Trust and Security in the Cloud

Trust and Security in the Cloud

What if the cloud became the safest place for enterprises and consumers to store their information?  How could that be possible, given that software in the cloud has the same vulnerabilities as software deployed on-premises?  While cloud vendors may argue that the cloud is safer since they spend heavily to harden their infrastructure, the cloud also has significant security disadvantages. Cloud + High Performance Searchable Encryption dramatically changes that calculus, making it the safest and most efficient place to manage information.

Enterprises have entered the public cloud cautiously due to perceived security issues, concerns around infrastructure costs, and gaps in employee management and training. As cloud options around cost and deployment have expanded, enterprises have become more willing to leverage public clouds despite the potential security tradeoffs. According to the 2018 IDG Cloud Computing Study[1] published last August, 77% of enterprises have at least one application or a portion of their enterprise computing infrastructure in the cloud, while 76% of enterprises are looking to cloud apps and platforms to accelerate IT service delivery.

Clearly, cloud computing adoption is now moving forward at an incredible pace. However, the initial concerns around cloud security have not faded.  Now, more than ever, the increased movement of mission critical processes to the cloud requires unprecedented levels of trust in third party cloud vendors. As enterprises continue to migrate over the coming years to cloud environments, we believe there is a tremendous opportunity to safely store and organize the world's information in the cloud.

What if strongly encrypted information could be stored in the cloud, yet still be efficiently searched and accessed without having to decrypt it in the cloud or even having the encryption keys present in the cloud?  This concept is not new. It has been called zero knowledge, zero trust, or even just trustless. We have made the key breakthrough in high performance, massively scalable, searchable encryption that makes it a reality. By relying on cryptography for trust, while retaining the ability to search and efficiently access information without making it vulnerable, the cloud becomes the safest and most efficient place to manage information.

We envision a number of ways to make the cloud the safest place for enterprises and consumers to manage their information.

1. The Data Layer Becomes a Trust Layer

It is widely understood that software in the cloud suffers from the same vulnerabilities as software executing on-premises, with the added danger that it is outside the enterprise. The OneLogin breach[2] a few years ago is a perfect example of how an attacker was able to get into the cloud server containing their database and exfiltrate all of their information. More recently, the Rubrik breach[3] occurred when a misconfigured server revealed confidential client contact and configuration data.  Both of these breaches illustrate that the data layer is a crucial part of the architecture, and as we see time and time again in the news, cannot today be effectively secured.  With searchable encryption, all data remains encrypted and the keys are never collocated with the data.  The data remains quickly searchable and accessible by those with the right encryption keys; the only thing anyone has to trust is the cryptography.  This transforms the data layer into a trust layer.

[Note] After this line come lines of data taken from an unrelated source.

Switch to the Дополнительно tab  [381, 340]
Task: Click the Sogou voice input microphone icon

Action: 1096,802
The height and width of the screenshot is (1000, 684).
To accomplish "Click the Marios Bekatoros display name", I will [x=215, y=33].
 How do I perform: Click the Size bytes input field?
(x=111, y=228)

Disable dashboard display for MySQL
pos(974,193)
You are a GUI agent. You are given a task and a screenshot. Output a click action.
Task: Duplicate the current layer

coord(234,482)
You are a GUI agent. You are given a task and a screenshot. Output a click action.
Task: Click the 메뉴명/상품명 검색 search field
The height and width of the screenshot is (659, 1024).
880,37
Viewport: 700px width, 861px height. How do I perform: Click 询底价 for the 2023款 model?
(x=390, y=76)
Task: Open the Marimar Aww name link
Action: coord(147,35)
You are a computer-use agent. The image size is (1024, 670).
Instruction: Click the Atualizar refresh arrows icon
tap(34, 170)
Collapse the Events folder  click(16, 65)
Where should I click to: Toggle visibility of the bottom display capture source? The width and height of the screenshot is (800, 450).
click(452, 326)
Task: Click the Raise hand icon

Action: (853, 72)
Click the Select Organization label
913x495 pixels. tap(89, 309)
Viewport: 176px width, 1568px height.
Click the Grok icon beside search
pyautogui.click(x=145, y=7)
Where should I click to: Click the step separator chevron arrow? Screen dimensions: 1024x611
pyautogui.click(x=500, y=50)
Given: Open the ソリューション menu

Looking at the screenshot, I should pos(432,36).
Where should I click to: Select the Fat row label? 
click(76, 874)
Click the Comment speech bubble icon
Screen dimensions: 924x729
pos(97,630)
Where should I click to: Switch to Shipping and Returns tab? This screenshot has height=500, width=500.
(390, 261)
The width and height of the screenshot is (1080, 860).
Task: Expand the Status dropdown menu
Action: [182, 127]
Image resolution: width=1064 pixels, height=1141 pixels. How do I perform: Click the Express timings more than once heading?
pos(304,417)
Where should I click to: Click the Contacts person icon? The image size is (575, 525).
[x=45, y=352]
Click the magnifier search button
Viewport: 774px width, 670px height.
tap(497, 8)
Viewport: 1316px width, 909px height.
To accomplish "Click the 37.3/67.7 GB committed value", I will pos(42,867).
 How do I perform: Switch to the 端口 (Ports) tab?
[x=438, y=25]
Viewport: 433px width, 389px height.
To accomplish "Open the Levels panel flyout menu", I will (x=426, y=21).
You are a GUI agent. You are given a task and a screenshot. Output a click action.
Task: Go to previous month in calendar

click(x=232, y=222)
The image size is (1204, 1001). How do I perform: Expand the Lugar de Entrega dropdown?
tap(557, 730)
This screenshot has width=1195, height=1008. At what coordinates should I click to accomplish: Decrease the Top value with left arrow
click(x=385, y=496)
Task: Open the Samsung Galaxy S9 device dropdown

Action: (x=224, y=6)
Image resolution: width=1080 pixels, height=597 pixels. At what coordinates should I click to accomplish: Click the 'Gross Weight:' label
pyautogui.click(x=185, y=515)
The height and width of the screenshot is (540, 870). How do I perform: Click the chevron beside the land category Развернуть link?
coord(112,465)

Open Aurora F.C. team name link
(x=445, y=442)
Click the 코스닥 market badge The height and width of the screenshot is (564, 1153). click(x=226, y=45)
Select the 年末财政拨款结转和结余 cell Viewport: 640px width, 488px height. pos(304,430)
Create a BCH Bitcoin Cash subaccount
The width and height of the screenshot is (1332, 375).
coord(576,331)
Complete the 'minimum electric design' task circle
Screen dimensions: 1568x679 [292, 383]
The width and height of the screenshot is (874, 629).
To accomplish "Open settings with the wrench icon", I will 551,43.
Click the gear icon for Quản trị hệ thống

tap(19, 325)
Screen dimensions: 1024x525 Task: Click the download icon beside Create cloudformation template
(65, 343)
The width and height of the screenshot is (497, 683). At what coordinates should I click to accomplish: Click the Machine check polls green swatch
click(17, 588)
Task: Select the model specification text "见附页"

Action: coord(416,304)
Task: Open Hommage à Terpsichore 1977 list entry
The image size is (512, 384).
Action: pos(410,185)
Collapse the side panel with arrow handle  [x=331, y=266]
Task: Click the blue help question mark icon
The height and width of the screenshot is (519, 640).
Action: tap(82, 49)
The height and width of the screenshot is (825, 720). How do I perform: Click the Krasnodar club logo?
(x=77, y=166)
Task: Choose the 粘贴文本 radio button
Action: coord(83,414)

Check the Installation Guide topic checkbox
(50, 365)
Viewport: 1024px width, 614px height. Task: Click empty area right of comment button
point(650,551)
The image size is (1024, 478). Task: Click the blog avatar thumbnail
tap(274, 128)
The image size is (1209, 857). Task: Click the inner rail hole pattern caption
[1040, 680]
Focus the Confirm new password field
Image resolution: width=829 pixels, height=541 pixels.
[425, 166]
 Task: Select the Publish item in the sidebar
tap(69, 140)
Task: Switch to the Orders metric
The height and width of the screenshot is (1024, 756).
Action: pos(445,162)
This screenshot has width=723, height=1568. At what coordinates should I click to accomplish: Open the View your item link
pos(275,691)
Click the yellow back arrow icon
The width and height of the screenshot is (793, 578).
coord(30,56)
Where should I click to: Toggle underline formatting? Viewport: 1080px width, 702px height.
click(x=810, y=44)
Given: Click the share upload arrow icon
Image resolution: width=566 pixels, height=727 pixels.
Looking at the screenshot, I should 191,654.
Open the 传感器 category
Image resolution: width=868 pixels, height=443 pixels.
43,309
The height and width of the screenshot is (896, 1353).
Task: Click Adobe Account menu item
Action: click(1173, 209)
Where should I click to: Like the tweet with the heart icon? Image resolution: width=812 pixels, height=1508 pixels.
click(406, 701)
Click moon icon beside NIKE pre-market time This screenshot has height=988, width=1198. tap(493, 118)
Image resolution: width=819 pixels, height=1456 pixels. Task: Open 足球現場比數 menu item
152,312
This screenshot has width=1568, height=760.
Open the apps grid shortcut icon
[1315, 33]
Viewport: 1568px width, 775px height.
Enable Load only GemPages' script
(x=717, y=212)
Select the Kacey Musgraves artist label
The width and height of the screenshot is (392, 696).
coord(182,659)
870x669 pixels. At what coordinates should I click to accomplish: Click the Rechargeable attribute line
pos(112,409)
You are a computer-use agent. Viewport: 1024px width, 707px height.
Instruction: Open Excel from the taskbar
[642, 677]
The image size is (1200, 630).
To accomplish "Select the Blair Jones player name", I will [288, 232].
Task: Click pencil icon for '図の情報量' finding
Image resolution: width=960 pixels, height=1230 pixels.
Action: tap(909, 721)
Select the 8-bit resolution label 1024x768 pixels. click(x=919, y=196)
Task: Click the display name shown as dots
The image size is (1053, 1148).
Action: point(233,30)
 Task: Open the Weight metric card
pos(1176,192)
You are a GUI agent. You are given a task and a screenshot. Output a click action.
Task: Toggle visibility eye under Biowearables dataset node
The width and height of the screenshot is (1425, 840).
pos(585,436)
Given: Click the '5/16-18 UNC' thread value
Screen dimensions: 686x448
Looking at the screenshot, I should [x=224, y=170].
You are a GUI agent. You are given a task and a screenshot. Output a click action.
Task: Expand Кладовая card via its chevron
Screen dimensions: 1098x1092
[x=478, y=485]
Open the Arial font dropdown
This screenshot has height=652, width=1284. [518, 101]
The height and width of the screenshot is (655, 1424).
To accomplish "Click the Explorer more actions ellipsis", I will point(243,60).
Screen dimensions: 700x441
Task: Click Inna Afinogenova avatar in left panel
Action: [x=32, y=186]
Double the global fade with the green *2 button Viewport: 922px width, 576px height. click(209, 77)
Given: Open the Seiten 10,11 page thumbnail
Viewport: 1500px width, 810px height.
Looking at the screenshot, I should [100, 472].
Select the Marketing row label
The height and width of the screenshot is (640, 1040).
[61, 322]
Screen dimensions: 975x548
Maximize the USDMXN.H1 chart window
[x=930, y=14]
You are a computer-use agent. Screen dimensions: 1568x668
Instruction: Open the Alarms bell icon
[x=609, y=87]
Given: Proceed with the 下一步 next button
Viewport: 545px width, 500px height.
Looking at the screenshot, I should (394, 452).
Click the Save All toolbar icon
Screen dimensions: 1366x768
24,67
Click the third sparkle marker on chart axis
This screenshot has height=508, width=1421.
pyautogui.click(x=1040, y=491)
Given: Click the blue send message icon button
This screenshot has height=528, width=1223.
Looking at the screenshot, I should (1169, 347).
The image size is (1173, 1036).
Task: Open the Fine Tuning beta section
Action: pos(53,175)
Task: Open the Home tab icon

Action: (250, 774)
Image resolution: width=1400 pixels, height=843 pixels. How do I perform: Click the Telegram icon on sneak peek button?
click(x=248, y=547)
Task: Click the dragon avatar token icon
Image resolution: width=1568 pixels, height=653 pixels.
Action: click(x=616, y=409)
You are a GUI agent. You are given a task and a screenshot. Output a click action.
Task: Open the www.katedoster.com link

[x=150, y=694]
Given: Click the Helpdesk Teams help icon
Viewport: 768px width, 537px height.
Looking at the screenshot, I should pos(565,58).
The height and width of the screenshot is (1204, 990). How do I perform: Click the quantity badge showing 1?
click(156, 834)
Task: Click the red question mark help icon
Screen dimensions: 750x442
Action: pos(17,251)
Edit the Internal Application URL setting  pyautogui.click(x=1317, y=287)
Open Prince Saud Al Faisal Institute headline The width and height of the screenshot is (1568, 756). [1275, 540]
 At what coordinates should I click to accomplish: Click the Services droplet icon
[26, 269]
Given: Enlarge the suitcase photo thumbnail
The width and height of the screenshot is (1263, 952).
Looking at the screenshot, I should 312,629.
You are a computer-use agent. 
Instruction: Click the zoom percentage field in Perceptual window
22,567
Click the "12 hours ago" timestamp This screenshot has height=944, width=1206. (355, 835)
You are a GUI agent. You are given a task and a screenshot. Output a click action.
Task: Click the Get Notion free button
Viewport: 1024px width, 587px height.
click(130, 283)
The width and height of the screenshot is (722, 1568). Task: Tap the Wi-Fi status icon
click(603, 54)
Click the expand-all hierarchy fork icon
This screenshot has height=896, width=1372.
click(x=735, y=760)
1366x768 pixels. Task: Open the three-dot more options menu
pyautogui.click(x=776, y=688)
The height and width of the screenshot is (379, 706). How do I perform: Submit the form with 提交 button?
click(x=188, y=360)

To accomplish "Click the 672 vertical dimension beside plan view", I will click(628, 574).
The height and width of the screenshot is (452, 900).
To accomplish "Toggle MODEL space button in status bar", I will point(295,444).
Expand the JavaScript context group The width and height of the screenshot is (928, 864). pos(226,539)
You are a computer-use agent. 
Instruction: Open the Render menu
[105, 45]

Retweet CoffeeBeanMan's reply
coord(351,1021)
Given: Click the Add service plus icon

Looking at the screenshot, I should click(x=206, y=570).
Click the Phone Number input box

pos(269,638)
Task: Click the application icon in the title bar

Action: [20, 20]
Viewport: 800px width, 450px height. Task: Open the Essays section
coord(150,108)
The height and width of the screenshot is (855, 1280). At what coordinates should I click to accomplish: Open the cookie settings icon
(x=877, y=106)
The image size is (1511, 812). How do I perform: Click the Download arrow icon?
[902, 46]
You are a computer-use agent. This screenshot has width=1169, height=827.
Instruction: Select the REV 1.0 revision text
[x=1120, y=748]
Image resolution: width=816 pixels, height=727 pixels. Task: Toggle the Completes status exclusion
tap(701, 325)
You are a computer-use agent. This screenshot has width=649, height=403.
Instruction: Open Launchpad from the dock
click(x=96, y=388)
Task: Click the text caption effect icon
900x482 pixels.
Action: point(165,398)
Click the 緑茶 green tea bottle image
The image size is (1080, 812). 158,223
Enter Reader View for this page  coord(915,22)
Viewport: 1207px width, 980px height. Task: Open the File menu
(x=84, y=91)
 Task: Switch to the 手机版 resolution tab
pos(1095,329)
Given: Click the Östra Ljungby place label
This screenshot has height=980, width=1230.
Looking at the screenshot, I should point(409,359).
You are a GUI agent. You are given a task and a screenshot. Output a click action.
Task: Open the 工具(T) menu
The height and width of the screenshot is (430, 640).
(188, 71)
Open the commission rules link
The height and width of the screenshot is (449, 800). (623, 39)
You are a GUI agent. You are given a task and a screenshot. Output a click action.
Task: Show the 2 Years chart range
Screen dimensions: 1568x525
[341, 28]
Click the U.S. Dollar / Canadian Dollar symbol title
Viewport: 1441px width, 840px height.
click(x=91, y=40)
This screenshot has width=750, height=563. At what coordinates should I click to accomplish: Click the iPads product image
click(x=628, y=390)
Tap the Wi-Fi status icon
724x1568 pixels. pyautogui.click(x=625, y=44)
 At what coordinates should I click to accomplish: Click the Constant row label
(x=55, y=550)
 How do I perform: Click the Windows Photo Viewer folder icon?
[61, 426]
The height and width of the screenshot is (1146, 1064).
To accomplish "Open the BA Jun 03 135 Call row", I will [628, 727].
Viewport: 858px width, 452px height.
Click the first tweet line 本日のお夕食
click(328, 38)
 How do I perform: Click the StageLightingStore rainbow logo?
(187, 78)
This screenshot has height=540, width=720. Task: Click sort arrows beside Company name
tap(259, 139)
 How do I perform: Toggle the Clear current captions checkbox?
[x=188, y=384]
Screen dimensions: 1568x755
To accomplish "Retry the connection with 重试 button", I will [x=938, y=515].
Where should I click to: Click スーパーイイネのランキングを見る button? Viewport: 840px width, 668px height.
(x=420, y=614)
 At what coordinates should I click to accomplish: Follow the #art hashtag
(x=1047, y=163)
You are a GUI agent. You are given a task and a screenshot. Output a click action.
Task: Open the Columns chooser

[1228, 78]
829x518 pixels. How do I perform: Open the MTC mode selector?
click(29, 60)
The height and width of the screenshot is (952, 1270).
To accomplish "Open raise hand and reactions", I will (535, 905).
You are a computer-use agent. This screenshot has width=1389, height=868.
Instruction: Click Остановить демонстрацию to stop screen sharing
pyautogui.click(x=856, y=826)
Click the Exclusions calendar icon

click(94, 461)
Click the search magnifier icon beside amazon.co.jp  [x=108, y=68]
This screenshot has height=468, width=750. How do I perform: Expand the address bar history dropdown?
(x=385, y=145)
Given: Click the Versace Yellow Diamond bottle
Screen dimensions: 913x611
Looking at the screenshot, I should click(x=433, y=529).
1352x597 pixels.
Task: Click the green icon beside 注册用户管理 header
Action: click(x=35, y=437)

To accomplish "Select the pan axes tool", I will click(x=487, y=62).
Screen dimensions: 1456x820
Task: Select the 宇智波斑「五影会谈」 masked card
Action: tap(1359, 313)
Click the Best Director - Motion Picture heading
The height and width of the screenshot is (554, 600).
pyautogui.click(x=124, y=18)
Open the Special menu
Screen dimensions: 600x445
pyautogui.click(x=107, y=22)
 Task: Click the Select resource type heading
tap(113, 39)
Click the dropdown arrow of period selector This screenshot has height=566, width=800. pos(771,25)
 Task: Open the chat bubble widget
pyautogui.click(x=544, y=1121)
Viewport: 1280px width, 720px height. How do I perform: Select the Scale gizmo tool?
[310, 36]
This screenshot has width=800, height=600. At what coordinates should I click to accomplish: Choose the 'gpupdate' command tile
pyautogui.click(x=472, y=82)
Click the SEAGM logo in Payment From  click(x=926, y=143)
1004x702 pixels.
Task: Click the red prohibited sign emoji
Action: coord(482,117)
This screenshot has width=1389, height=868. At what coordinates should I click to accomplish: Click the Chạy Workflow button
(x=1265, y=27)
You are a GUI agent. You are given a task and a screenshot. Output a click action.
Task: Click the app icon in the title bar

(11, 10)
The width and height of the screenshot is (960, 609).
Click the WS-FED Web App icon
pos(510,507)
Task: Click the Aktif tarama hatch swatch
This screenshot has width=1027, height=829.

2. Dramatically Reducing Application Attack Surface

The shift to the cloud presents an incredible opportunity to redesign applications to use the power of a trust layer to eliminate application attack surface. Our digital trust platform provides a solution for efficient storage, indexing, and search of encrypted data as well as "trustless and immutable" transactions through our proprietary distributed ledger. In addition, our trust platform provides cryptographic segmentation of information. In other words, every piece of information is labeled, access to even the encrypted records is finely controlled by label, and each record can be encrypted using different keys. Applications can be designed to utilize this cryptographic segmentation of information to keep information safe. Not only can the data layer become a trust layer, applications in the cloud built on the trust layer can become much safer than those built on traditional databases.

3. Searchable Encryption for Cloud File Storage

The economics and convenience of cloud storage have overshadowed the inherent security and privacy concerns.  Many cloud storage vendors have had limited success with various user accessible encryption methodologies.  Most people don’t realize that in most, if not all cases, the cloud vendor maintains access to the keys – this is untenable for long-term enterprise security and privacy. Further, this forces the cloud storage vendor to take on liability around securing the data. What if enterprises and even consumers could store strongly encrypted files in the cloud without the keys ever being in possession of the cloud provider?  This is actually possible today, but the files and the information they contain would not be efficiently accessible. If I have thousands of encrypted files in the cloud and can't organize them or find what I need when I need it, how useful would that be? With zero knowledge searchable encryption, enterprises and consumers can rely on cryptography to ensure no one without the keys can access their files, while maintaining the ability to quickly find and access their information.  

Digital trust in the cloud is the next great platform opportunity -- trusting cryptography and only cryptography is the solution to stopping the rampant theft of information, decreasing vulnerabilities, and ensuring that sensitive data remains protected. Why would a CIO not move to a public cloud or hybrid cloud if they can receive all the benefits of cloud and be more secure than they can possibly be today?